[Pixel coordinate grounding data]
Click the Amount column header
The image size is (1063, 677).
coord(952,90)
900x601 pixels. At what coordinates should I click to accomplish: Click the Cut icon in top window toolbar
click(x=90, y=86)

**Exercise**
The response should be the lines from the one containing "900x601 pixels. At" through the last line of the data, set down exactly and with no other line.

**Task response**
900x601 pixels. At what coordinates should I click to accomplish: Click the Cut icon in top window toolbar
click(x=90, y=86)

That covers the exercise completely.